Reactive Oxygen Species Are Involved in Smoking-Induced Dysfunction of Nitric Oxide Biosynthesis and Upregulation of Endothelial Nitric Oxide Synthase

Abstract

Background— Our group has previously shown that human umbilical vein endothelial cells exposed to smokers’ serum decreased nitric oxide (NO) production and endothelial nitric oxide synthase (eNOS) activity in the presence of increased eNOS expression. In the present study, we examined whether these observations extended to human coronary artery endothelial cells (HCAECs). In addition, the role of reactive oxygen species in the observed alterations was examined. Methods and Results— HCAECs were incubated with serum from 10 nonsmokers and 15 smokers for 12 hours with or without the addition of either polyethylene glycol-superoxide dismutase (PEG-SOD, 300 U/mL), PEG-SOD+PEG-catalase (1000 U/mL), chelerythrine (3 μmol/L), or tetrahydrobiopterin (20 μmol/L).

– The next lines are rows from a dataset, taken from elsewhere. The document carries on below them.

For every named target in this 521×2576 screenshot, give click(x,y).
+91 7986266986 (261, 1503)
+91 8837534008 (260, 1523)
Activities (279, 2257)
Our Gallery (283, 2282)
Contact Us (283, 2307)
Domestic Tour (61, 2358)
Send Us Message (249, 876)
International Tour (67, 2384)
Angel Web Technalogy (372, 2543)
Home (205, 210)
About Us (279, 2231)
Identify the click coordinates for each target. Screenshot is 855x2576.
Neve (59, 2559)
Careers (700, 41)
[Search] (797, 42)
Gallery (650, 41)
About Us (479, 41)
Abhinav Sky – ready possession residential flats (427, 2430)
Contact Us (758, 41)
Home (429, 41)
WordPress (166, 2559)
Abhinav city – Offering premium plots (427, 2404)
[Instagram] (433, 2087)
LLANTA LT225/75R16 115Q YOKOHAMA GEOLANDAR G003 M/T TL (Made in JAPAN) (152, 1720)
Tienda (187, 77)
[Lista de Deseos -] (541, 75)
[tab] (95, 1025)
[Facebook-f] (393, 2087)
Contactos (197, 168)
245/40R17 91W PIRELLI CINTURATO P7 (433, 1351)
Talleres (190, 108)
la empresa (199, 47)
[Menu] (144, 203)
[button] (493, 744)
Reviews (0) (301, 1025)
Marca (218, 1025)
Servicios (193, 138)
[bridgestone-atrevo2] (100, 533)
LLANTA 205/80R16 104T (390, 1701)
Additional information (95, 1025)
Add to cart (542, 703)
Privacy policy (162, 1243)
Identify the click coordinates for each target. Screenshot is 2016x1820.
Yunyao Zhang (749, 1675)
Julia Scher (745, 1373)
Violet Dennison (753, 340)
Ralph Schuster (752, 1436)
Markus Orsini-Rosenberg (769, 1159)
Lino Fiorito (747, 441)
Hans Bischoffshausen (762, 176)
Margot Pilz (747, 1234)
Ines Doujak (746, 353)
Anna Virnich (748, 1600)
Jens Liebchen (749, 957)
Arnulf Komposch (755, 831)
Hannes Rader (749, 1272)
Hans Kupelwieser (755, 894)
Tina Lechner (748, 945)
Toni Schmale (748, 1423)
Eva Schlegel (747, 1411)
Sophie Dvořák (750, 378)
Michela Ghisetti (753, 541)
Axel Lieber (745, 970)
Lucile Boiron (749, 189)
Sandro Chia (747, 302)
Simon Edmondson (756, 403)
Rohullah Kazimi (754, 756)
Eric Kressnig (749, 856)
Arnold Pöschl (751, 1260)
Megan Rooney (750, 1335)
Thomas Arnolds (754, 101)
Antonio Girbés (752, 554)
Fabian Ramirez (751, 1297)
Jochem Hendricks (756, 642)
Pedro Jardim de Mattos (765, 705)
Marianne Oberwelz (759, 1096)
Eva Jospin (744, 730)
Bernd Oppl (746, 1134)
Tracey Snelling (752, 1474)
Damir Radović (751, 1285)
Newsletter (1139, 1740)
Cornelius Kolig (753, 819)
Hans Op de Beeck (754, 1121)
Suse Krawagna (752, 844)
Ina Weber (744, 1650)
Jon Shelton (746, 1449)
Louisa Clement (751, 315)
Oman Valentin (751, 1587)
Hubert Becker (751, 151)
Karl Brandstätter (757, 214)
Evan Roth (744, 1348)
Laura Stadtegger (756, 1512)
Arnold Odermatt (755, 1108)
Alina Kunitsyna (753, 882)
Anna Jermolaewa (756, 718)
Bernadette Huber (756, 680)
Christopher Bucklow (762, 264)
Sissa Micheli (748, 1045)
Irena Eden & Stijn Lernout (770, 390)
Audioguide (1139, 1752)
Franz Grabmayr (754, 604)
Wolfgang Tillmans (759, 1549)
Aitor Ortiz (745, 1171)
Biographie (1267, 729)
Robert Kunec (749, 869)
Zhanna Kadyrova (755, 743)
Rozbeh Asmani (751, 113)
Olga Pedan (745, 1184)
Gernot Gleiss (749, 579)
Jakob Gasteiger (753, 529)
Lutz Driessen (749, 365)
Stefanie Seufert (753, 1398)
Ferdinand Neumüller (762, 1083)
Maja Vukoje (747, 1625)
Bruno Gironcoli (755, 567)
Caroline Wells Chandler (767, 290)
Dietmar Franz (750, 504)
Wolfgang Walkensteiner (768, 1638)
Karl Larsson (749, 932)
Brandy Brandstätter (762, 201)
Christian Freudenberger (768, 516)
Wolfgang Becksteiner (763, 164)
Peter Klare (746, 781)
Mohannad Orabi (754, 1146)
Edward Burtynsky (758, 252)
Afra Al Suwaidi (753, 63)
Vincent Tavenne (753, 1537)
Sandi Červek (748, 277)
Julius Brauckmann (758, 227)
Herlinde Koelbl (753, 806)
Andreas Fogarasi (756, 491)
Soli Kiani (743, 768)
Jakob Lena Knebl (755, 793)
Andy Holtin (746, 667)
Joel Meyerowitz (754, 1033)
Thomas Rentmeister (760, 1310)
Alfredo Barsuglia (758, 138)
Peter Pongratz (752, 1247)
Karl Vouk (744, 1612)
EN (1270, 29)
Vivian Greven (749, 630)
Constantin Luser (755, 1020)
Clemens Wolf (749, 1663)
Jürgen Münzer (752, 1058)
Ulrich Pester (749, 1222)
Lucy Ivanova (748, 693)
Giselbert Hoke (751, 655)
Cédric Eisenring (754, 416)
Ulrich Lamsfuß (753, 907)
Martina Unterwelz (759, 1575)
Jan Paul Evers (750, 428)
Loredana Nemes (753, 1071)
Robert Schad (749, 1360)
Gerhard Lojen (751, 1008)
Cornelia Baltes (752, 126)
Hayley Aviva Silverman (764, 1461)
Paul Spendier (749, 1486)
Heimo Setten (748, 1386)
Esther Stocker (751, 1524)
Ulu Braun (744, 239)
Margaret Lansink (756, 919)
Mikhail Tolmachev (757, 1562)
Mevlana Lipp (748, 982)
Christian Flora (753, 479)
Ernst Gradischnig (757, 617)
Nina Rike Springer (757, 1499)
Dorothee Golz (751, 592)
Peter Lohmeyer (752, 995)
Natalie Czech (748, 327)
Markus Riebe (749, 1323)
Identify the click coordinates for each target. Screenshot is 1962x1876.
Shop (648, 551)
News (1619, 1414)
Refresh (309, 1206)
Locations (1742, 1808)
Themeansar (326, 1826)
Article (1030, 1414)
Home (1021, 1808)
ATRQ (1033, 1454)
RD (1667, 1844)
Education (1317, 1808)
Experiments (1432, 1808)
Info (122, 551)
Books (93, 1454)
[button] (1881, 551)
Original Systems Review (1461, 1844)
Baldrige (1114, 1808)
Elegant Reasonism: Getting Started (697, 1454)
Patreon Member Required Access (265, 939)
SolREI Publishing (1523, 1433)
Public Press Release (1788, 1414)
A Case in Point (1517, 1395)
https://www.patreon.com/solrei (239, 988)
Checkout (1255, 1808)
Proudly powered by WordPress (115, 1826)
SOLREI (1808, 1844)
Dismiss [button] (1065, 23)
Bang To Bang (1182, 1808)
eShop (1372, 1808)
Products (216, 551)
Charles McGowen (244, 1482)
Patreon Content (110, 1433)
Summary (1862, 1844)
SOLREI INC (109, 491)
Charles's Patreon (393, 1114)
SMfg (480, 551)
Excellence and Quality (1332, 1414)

At the end of incubation, NO, eNOS protein, and eNOS activity were measured from the same culture. HCAECs incubated with smokers’ serum alone showed significantly lower NO production ( P <0.05) and eNOS activity ( P <0.005) but higher eNOS expression ( P <0.005) compared with nonsmokers. In smokers, addition of PEG-SOD, PEG-SOD+PEG-catalase, or tetrahydrobiopterin significantly ( P <0.05) improved NO levels and eNOS activity. Interestingly, in the same smokers, a significant decrease in eNOS expression was only seen with the addition of PEG-SOD+PEG-catalase ( P <0.05) and treatment with PEG-SOD alone insignificantly increased eNOS expression. Conclusions— The present study indicates that in vitro, HCAECs show similar changes in NO biosynthesis as human umbilical vein endothelial cells when exposed to smokers’ serum and also confirms that oxidative stress plays a central role in smoking-mediated dysfunction of NO biosynthesis in endothelial cells. Furthermore, these data support other studies suggesting a role for hydrogen peroxide in the upregulation of eNOS.